United States v. Diaz

592 F.3d 467, 2010 U.S. App. LEXIS 954, 2010 WL 143684
CourtCourt of Appeals for the Third Circuit
DecidedJanuary 15, 2010
Docket08-4088
StatusPublished
Cited by35 cases

This text of 592 F.3d 467 (United States v. Diaz) is published on Counsel Stack Legal Research, covering Court of Appeals for the Third Circuit primary law. Counsel Stack provides free access to over 12 million legal documents including statutes, case law, regulations, and constitutions.

Bluebook
United States v. Diaz, 592 F.3d 467, 2010 U.S. App. LEXIS 954, 2010 WL 143684 (3d Cir. 2010).

Opinion

OPINION OF THE COURT

SLOVITER, Circuit Judge.

Appellant Nelson Diaz was convicted by a jury of possession of a firearm in furtherance of drug trafficking “[o]n or about March 29, 2006,” in violation of 18 U.S.C. § 924(c) (Count I), App. at 19; possession with intent to distribute heroin “[i]n or about November 1, 2005, through March 29, 2006,” in violation of 21 U.S.C. § 841(a)(1) (Count II), App. at 20; and an additional possession of a firearm in furtherance of drug trafficking “[i]n or about January 2006 and before March 29, 2006,” in violation of 18 U.S.C. 924(c) (Count III), App. at 21. The District Court sentenced Diaz to a term of 480 months imprisonment — the sum of consecutive sentences of 120 months for each firearm count and 240 months for possession with intent to distribute heroin.

Diaz appeals on two grounds.

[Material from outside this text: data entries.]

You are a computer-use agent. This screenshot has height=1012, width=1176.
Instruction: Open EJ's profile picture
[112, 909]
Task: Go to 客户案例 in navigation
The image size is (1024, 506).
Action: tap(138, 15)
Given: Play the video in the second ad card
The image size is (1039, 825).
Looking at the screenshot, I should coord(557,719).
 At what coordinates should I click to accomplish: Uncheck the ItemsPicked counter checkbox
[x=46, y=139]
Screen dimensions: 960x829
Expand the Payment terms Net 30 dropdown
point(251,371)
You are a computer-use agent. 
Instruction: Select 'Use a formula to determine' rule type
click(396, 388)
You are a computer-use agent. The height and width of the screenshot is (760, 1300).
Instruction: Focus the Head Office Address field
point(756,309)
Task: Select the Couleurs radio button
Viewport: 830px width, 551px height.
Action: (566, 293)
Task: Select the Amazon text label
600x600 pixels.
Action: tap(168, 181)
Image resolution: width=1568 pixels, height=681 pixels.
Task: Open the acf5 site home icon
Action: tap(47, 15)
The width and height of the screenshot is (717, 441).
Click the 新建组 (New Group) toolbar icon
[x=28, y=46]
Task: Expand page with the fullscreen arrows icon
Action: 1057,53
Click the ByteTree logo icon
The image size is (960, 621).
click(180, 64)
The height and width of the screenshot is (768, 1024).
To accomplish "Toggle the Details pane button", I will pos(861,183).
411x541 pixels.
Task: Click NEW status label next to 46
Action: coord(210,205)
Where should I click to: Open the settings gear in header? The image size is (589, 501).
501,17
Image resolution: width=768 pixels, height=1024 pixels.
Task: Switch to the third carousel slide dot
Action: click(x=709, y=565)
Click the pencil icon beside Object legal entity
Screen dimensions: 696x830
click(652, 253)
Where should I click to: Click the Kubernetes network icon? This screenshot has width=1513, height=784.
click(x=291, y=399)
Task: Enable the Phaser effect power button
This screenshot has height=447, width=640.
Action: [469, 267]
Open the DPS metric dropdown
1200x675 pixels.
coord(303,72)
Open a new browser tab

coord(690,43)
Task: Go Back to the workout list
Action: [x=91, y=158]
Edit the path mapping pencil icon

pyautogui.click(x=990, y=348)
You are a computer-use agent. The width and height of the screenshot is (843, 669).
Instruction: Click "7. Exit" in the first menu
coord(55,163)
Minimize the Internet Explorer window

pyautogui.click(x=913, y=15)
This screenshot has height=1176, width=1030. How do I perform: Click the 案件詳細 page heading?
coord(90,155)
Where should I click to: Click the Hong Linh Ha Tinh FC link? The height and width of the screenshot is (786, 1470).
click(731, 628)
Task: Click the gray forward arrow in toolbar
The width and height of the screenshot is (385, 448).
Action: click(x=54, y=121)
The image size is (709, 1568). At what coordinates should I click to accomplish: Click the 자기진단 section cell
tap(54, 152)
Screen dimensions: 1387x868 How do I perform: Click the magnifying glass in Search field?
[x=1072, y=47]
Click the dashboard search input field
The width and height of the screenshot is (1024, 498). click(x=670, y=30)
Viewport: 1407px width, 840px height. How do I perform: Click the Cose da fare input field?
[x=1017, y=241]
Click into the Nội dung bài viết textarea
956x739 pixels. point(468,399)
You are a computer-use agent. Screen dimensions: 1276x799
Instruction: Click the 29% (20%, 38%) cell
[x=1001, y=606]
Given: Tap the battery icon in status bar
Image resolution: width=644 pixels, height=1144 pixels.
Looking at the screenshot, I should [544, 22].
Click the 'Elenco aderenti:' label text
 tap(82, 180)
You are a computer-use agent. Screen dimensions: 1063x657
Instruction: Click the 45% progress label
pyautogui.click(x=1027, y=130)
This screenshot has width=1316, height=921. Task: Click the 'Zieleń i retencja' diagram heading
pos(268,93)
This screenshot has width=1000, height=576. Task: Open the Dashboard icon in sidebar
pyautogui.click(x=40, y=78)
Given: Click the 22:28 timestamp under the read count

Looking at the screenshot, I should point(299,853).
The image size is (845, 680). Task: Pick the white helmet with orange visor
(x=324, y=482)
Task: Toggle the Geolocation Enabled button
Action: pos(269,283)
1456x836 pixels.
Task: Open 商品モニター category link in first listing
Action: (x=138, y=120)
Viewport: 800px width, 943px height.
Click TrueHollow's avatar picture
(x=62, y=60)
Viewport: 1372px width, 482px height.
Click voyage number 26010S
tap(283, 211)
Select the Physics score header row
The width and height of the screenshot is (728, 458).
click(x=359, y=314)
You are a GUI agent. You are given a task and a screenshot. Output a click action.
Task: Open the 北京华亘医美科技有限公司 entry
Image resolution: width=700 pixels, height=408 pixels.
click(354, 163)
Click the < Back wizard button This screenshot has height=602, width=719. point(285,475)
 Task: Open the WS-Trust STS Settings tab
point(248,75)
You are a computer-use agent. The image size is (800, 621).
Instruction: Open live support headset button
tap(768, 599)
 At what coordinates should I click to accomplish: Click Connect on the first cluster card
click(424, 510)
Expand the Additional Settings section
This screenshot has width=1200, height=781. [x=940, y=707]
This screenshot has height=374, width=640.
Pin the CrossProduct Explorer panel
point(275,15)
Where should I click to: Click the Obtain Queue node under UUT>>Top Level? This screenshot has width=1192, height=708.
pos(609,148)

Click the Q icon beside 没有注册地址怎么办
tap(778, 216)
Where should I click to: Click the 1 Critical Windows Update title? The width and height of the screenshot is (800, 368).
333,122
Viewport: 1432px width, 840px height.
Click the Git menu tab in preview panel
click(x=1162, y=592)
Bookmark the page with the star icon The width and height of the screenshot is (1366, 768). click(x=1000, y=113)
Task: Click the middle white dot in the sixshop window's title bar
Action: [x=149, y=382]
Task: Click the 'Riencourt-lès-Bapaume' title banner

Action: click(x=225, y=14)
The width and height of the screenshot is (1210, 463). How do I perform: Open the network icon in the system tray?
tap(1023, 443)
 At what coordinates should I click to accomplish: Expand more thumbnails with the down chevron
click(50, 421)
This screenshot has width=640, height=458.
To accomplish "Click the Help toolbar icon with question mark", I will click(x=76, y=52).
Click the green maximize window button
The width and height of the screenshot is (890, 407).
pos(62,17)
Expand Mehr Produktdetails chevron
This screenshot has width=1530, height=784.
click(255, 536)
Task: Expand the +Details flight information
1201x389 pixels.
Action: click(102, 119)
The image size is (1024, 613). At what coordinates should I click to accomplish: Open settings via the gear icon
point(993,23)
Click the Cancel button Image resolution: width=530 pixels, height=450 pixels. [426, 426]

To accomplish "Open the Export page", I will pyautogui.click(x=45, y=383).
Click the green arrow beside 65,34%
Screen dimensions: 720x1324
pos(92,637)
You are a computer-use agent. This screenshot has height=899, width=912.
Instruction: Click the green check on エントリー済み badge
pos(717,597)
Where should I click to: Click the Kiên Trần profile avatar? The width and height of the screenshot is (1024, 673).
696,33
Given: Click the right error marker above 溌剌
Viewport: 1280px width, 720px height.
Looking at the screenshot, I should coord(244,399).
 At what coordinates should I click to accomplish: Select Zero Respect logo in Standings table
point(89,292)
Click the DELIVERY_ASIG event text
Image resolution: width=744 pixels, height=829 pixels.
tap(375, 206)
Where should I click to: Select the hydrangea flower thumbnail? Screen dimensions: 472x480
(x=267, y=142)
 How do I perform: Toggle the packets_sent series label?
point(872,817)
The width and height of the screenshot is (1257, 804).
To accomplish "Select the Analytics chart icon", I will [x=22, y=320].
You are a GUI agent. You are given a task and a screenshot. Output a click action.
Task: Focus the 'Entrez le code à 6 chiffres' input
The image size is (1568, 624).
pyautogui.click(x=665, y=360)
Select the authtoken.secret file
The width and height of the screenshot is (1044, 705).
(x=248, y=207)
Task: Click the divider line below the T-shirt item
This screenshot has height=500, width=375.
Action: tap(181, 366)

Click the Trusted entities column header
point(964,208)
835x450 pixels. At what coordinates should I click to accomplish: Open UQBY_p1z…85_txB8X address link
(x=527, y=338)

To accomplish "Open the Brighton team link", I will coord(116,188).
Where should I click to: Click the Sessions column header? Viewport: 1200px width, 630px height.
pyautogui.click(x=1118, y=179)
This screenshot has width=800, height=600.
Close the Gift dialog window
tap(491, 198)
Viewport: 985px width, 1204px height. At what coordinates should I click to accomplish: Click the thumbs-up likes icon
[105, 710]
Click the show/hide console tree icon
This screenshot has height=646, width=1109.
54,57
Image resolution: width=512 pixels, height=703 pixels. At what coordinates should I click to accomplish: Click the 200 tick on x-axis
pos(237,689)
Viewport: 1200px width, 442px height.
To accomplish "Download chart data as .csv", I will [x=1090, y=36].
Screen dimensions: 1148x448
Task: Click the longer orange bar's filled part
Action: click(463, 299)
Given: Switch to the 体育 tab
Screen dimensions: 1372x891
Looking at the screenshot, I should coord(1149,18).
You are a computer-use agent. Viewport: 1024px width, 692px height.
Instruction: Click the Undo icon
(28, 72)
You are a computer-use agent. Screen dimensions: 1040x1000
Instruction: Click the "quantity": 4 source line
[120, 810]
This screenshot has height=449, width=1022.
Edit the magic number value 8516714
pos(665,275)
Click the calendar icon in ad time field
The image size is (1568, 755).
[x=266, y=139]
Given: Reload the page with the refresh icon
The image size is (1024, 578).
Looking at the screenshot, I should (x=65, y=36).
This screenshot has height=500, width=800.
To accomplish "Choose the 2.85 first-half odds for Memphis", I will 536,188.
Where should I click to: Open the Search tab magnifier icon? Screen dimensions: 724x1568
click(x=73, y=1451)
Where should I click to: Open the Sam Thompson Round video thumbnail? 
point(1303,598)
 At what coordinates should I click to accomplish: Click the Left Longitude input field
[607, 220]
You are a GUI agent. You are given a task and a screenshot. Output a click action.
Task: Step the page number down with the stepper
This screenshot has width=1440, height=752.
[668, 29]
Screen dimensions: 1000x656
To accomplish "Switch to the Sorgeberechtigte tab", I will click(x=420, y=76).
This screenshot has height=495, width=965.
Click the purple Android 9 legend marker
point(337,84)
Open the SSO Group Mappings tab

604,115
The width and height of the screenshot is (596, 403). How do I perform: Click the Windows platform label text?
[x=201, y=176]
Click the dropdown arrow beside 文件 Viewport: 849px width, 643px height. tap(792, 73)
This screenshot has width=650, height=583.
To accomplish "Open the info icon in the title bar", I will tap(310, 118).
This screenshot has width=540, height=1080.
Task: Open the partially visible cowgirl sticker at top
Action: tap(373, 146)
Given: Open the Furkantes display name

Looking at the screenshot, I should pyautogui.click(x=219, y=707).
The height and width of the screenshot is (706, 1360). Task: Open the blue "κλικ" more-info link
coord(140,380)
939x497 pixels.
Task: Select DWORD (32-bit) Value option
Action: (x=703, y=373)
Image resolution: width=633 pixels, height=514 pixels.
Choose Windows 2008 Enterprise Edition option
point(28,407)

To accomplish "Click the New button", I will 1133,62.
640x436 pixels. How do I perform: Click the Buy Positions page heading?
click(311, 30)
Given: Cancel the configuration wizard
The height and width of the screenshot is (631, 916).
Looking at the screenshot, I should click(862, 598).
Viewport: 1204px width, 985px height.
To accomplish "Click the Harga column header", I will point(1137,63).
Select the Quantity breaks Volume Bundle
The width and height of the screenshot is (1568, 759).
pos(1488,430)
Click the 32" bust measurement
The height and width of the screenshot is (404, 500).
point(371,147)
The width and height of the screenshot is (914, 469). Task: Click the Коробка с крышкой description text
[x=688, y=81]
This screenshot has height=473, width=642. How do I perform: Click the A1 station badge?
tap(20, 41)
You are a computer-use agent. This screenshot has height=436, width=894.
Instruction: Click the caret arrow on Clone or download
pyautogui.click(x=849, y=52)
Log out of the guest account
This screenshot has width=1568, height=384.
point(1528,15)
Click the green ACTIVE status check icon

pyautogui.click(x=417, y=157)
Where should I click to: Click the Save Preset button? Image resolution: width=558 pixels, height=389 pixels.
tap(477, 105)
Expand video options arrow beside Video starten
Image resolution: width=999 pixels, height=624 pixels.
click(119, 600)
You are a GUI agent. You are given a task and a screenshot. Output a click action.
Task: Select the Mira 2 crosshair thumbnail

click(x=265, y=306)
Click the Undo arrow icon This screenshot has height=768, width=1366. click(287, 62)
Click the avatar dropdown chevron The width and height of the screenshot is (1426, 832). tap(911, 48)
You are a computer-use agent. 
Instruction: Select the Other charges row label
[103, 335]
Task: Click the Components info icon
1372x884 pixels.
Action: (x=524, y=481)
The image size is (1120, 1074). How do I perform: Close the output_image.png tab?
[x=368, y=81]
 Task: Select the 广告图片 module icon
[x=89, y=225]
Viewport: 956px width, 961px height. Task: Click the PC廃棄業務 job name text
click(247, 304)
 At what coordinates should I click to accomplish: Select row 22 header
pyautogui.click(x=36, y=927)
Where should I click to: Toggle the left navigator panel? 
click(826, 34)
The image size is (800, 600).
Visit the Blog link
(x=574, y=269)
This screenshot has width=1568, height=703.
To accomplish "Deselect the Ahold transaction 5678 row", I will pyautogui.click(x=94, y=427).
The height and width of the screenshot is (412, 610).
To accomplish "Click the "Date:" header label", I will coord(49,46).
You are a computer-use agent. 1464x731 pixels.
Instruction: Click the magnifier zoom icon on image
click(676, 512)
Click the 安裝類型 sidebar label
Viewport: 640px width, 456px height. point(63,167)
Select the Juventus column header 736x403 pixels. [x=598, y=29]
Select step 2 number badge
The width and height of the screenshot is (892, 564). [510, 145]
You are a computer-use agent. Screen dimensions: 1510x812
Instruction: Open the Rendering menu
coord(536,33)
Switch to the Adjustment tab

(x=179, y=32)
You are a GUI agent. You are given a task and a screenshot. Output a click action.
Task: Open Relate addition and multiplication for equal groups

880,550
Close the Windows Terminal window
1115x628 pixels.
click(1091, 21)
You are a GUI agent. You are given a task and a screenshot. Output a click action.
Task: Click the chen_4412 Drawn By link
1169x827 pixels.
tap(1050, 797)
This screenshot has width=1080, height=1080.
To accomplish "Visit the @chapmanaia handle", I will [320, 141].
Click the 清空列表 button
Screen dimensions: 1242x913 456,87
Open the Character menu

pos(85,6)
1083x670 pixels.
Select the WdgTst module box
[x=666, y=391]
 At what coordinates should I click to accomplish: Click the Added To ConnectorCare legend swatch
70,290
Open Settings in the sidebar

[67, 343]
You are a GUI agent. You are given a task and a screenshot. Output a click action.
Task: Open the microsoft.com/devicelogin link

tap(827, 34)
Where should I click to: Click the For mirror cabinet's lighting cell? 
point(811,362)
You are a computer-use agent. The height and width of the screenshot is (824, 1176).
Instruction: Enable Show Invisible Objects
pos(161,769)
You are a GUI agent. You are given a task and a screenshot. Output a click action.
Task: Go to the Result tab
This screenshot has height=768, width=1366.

First, he contends that his convictions and consecutive sentences for the two firearm charges violate the Double Jeopardy Clause. Second, Diaz asserts that the District Court abused its discretion in denying his motions for a mistrial which he filed because the Court admitted the testimony of three Government witnesses that they feared retaliation for their testimony.

I.

Factual Background

A. The Shooting of Albert Pierce

The underlying facts are not contested. Diaz sold heroin at the Hall Manor housing project in Harrisburg beginning in November 2005 and continuing through late March 2006, at a price that undercut that of Albert Pierce, another drug dealer operating out of Hall Manor. In March 2006, Pierce physically assaulted Diaz, and soon thereafter, on or about March 29, 2006, Diaz and others confronted Pierce. Shots were fired by several people, including Diaz, and Pierce was fatally wounded. It is not known who fired the fatal shot. 1

*469 Diaz was indicted in April 2007 on one count that he possessed, carried, and used a firearm in furtherance of a heroin-trafficking offense, in violation of 18 U.S.C. § 924(c), on or about March 29, 2006, and a second count of possession with intent to distribute heroin, in violation of 21 U.S.C. § 841(a)(1). A superseding indictment filed five months later retained the two original counts and added, as a third count, another § 924(c) charge that Diaz possessed, carried, and used a firearm in furtherance of a drug trafficking offense “[i]n or about January 2006 and before March 29, 2006.... ” App. at 19-20. Diaz pled not guilty to the superseding indictment, and the case proceeded to trial.

B. The Trial Proceedings

In its jury instructions, the Court explained that the jurors had to first consider whether Diaz had committed the underlying drug-trafficking offense contained in Count II of the superseding indictment. The Court further instructed that if the jury found in the affirmative as to that question, it could then consider whether Diaz committed the firearm charges in Counts I and III. The Government sought to prove at trial that Diaz had used firearms for different purposes throughout his drug-trafficking activities, but aside from the separate dates contained in Counts I and III, the Court’s jury instructions did not specify distinct purposes with regard to the separate § 924(c) charges. 2 The jury quickly returned a guilty verdict on all three counts.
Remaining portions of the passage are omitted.